UMMC workers, who testified and met with state legislators last year, reported a variety of management actions that at any other institution would be labor violations. These actions included employees being banned from discussing a union or union activities, workers being given the impression of surveillance as they attempted to explore collective bargaining options, and workers being threatened with a decline in their work environment if a union is present.
As a result of their lobbying, the State Senate Finance Committee asked Maryland Attorney General Doug Gansler to issue an opinion on the matter, which he did in November 2013. The opinion concluded that the Maryland General Assembly does have the authority to enact legislation subjecting UMMC to Maryland’s collective bargaining law.
“When caregivers at hospitals have a fair and just workplace, where their rights are respected, they can ensure the best quality care for their patients,” said John Reid, executive vice president for the Maryland-DC region of 1199SEIU United Healthcare Workers East. “It remains a right in this country to choose a union voice without fear of retribution and UMMC workers deserve the same right.”
The University of Maryland Medical Center is one of the largest employers in Baltimore and is considered the flagship hospital of the state-wide UMMS system, which includes more than a dozen facilities. UMMC is unique within the UMMS system because it is the only hospital under the direct control of the system-wide board appointed by the governor. Other University of Maryland Medical System hospitals are governed by their own separate boards. When 1199SEIU testified in support of the legislation last year, the union displayed a large poster-sized map showing every hospital in the state, with only UMMC standing out as having no state or federal labor protections.

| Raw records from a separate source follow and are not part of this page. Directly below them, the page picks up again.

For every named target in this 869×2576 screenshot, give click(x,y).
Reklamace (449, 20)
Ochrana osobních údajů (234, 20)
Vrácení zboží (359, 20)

The legislation, Senate Bill 1104 and House Bill 1545, University of Maryland Medical System Corporation – Governance – Medical Center Employees, attempts to solve this inequity by allowing UMMS to create a separate organization and board, not appointed by the governor, to oversee the University of Maryland Medical Center and thereby allow the National Labor Relations Board to have jurisdiction over any claims or petitions presented by UMMC employees.
Len Lucchi, legislative counsel for 1199SEIU United Healthcare Workers East, cautioned in his written testimony to the Maryland House and Senate committees that the NLRB “does not issue advisory opinions, so there is no guarantee” that the legislation, if it becomes law, will result in NLRB jurisdiction over UMMC. He added, though, that the proposed law “is narrowly crafted so that it is likely that there will be NLRB jurisdiction.” If this legislative remedy does not work, Lucchi said in his statement, 1199SEIU “will come back and see you again.”
The legislation will now continue through the General Assembly’s procedural process before it is sent to the governor’s office for signature.
“This is a very important piece of legislation,” said Sen. Victor R. Ramirez, D-Prince George’s, sponsor of UMMS legislation for two sessions of the General Assembly. “It has taken a year but, in the end, we were able to make sure that UMMC workers have these labor protections.”